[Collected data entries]
+++

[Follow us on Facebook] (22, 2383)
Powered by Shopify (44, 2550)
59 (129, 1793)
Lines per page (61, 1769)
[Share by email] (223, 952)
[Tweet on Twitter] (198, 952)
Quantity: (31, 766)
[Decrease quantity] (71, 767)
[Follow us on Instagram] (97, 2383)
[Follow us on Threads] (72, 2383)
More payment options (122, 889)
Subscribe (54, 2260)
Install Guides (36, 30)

+++

Work to complete => Restate exactly each line of the data from the one bearing "Quantity: (31, 766)" to the end, and add nothing.

Answer section =>
Quantity: (31, 766)
[Decrease quantity] (71, 767)
[Follow us on Instagram] (97, 2383)
[Follow us on Threads] (72, 2383)
More payment options (122, 889)
Subscribe (54, 2260)
Install Guides (36, 30)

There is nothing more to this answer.